Source data below:
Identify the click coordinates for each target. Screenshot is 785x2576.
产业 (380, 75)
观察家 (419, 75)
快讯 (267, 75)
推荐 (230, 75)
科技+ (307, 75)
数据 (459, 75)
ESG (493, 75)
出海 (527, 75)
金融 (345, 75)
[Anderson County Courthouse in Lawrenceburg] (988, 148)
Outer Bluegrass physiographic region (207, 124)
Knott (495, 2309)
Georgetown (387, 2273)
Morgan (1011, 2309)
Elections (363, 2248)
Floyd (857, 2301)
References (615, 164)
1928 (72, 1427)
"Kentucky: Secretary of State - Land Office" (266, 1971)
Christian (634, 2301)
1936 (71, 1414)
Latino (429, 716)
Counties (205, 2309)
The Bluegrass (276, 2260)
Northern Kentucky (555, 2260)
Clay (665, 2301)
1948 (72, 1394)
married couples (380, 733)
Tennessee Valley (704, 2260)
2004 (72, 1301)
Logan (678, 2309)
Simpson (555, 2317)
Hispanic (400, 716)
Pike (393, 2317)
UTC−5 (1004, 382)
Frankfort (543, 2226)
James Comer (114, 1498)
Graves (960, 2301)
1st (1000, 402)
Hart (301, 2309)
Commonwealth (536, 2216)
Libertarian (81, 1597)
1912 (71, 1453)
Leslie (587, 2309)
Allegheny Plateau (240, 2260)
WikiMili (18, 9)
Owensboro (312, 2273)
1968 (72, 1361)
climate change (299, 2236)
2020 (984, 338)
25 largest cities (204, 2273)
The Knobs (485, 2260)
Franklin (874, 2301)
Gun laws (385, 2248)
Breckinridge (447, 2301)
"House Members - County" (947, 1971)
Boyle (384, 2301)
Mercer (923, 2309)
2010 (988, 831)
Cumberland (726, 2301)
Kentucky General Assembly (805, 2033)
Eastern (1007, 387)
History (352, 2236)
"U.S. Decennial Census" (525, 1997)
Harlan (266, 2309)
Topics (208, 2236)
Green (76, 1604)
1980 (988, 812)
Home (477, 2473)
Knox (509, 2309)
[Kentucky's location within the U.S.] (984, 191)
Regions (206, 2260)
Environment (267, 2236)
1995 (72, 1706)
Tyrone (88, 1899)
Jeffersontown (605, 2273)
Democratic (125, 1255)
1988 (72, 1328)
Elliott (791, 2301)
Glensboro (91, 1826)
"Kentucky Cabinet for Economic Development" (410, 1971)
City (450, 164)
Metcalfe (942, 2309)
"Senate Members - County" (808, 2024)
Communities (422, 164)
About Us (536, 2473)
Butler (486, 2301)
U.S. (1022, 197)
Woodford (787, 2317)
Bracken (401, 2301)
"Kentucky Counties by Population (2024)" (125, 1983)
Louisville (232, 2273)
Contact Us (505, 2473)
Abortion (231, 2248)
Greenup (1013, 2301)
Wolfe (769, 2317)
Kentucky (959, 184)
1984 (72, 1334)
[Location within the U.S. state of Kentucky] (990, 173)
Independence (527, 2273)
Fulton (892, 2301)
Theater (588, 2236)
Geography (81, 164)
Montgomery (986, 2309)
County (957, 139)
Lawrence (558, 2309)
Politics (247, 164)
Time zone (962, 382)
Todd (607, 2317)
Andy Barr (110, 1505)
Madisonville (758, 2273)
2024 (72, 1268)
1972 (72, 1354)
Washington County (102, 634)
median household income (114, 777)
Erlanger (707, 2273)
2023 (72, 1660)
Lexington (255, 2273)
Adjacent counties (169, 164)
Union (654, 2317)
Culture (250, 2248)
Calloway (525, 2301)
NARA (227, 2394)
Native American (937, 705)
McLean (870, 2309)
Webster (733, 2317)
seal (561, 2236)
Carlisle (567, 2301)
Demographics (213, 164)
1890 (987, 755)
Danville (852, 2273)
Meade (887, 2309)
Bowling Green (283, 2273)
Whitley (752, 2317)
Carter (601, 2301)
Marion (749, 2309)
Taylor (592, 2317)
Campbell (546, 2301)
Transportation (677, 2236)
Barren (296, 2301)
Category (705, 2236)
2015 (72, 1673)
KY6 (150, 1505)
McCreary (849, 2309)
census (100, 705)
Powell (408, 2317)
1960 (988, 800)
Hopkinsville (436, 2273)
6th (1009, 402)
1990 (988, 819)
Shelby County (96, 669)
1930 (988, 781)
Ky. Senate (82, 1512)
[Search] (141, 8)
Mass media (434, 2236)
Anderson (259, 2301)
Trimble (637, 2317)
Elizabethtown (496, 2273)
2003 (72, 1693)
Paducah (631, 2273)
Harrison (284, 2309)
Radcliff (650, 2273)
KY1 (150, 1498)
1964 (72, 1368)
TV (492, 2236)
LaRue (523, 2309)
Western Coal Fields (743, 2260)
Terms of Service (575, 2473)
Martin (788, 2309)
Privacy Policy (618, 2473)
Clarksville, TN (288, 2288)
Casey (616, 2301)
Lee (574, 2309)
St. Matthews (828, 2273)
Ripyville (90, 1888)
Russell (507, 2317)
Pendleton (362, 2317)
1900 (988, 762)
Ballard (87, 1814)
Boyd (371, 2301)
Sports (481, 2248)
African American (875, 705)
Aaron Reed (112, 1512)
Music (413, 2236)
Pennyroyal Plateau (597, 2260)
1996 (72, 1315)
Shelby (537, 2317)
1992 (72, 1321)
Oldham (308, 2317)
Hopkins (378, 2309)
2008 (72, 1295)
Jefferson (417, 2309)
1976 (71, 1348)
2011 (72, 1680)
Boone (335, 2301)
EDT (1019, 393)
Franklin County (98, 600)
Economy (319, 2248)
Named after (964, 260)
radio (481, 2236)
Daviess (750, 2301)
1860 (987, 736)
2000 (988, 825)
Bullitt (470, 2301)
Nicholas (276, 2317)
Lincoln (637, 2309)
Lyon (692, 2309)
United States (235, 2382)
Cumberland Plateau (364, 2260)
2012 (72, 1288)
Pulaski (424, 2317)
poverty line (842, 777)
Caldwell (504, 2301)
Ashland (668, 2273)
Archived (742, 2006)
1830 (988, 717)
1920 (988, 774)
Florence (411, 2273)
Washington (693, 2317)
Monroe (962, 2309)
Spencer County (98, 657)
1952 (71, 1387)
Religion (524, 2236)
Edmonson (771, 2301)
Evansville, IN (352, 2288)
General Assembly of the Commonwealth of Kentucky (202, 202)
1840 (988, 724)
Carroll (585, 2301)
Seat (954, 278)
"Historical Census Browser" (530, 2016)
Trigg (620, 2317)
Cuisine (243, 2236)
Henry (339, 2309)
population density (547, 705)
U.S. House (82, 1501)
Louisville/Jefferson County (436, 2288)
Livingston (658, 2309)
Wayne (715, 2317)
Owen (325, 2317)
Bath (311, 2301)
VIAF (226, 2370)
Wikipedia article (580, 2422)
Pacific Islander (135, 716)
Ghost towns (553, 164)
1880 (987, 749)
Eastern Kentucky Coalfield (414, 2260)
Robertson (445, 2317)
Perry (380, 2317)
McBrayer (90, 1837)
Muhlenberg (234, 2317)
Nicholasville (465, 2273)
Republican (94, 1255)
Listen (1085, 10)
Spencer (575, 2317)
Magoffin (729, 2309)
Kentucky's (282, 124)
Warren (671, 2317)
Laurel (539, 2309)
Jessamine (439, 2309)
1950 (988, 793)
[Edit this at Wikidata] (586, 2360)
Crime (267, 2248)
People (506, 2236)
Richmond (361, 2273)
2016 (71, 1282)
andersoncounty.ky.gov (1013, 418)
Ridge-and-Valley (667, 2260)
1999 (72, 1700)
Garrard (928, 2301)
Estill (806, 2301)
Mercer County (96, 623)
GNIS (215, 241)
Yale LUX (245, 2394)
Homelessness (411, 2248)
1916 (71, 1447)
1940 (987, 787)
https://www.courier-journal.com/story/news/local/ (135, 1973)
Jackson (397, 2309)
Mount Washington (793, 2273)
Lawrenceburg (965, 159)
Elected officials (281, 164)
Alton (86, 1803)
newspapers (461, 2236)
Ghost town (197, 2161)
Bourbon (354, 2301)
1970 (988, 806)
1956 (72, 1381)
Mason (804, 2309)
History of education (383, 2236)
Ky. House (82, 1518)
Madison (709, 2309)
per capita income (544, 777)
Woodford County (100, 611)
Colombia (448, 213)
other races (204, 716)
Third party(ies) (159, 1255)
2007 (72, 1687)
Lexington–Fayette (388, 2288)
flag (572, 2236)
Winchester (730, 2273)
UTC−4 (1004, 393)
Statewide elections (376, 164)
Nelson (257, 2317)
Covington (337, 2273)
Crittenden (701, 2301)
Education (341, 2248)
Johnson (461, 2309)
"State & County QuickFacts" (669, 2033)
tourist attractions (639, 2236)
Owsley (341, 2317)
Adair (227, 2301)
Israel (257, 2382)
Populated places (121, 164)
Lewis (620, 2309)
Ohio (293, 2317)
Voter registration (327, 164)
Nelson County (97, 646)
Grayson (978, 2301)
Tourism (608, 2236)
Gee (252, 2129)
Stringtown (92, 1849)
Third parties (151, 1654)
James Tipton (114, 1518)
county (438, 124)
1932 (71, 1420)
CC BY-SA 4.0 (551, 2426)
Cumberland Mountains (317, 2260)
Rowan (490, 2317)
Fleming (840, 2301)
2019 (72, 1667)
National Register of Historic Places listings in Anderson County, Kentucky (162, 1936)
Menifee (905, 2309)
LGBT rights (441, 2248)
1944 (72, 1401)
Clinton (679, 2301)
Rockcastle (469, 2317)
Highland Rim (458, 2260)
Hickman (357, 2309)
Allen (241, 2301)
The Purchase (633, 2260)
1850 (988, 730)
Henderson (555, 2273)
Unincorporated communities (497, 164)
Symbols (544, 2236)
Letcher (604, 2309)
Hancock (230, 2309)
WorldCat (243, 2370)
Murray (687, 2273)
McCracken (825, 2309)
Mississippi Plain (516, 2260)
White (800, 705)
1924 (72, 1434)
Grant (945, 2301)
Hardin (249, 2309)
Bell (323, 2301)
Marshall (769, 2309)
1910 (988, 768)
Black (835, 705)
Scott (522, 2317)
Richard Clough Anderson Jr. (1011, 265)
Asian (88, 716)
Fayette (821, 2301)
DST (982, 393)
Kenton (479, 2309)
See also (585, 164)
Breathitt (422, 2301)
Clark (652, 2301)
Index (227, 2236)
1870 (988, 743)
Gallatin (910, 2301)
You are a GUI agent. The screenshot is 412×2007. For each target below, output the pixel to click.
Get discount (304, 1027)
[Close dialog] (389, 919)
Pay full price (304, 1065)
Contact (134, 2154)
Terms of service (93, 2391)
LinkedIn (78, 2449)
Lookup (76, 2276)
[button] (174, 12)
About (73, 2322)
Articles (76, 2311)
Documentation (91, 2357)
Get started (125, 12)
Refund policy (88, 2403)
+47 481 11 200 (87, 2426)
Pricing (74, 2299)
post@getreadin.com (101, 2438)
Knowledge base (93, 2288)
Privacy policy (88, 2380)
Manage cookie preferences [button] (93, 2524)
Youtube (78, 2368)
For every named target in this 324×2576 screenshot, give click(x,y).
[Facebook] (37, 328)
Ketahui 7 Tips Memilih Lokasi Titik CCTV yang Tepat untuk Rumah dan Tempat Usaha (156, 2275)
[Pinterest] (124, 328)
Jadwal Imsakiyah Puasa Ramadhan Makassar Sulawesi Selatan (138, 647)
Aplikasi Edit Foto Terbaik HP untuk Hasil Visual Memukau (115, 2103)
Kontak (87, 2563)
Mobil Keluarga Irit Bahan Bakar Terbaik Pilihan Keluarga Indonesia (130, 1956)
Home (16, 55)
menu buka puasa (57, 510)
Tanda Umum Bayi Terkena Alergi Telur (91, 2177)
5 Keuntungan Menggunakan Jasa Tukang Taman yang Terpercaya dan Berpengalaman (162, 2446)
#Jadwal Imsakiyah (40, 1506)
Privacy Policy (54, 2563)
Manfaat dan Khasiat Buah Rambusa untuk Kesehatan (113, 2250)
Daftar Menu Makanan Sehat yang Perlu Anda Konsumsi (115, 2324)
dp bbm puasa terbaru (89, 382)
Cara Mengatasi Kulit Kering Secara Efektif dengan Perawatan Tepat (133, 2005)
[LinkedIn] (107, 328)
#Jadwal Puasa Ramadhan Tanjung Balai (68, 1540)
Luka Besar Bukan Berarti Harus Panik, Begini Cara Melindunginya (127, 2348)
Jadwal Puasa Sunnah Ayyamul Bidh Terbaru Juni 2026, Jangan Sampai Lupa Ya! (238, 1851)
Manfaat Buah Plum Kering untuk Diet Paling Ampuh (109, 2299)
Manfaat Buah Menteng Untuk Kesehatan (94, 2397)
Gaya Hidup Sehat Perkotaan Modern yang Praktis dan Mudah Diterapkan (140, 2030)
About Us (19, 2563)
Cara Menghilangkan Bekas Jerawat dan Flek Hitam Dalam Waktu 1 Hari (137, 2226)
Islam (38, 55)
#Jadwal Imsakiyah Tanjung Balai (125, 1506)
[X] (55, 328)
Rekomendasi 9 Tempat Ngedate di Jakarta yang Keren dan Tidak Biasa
End of Source data.
** Instructions to follow **
Within the listing above, locate the line containing "Frankfort (543, 2226)" and the line containing "Whitley (752, 2317)". Reproduce those two lines and all lines between them exactly, with nothing added.

** Expected output **
Frankfort (543, 2226)
James Comer (114, 1498)
Graves (960, 2301)
1st (1000, 402)
Hart (301, 2309)
Commonwealth (536, 2216)
Libertarian (81, 1597)
1912 (71, 1453)
Leslie (587, 2309)
Allegheny Plateau (240, 2260)
WikiMili (18, 9)
Owensboro (312, 2273)
1968 (72, 1361)
climate change (299, 2236)
2020 (984, 338)
25 largest cities (204, 2273)
The Knobs (485, 2260)
Franklin (874, 2301)
Gun laws (385, 2248)
Breckinridge (447, 2301)
"House Members - County" (947, 1971)
Boyle (384, 2301)
Mercer (923, 2309)
2010 (988, 831)
Cumberland (726, 2301)
Kentucky General Assembly (805, 2033)
Eastern (1007, 387)
History (352, 2236)
"U.S. Decennial Census" (525, 1997)
Harlan (266, 2309)
Topics (208, 2236)
Green (76, 1604)
1980 (988, 812)
Home (477, 2473)
Knox (509, 2309)
[Kentucky's location within the U.S.] (984, 191)
Regions (206, 2260)
Environment (267, 2236)
1995 (72, 1706)
Tyrone (88, 1899)
Jeffersontown (605, 2273)
Democratic (125, 1255)
1988 (72, 1328)
Elliott (791, 2301)
Glensboro (91, 1826)
"Kentucky Cabinet for Economic Development" (410, 1971)
City (450, 164)
Metcalfe (942, 2309)
"Senate Members - County" (808, 2024)
Communities (422, 164)
About Us (536, 2473)
Butler (486, 2301)
U.S. (1022, 197)
Woodford (787, 2317)
Bracken (401, 2301)
"Kentucky Counties by Population (2024)" (125, 1983)
Louisville (232, 2273)
Contact Us (505, 2473)
Abortion (231, 2248)
Greenup (1013, 2301)
Wolfe (769, 2317)
Kentucky (959, 184)
1984 (72, 1334)
[Location within the U.S. state of Kentucky] (990, 173)
Independence (527, 2273)
Fulton (892, 2301)
Theater (588, 2236)
Geography (81, 164)
Montgomery (986, 2309)
County (957, 139)
Lawrence (558, 2309)
Politics (247, 164)
Time zone (962, 382)
Todd (607, 2317)
Andy Barr (110, 1505)
Madisonville (758, 2273)
2024 (72, 1268)
1972 (72, 1354)
Washington County (102, 634)
median household income (114, 777)
Erlanger (707, 2273)
2023 (72, 1660)
Lexington (255, 2273)
Adjacent counties (169, 164)
Union (654, 2317)
Culture (250, 2248)
Calloway (525, 2301)
NARA (227, 2394)
Native American (937, 705)
McLean (870, 2309)
Webster (733, 2317)
seal (561, 2236)
Carlisle (567, 2301)
Demographics (213, 164)
1890 (987, 755)
Danville (852, 2273)
Meade (887, 2309)
Bowling Green (283, 2273)
Whitley (752, 2317)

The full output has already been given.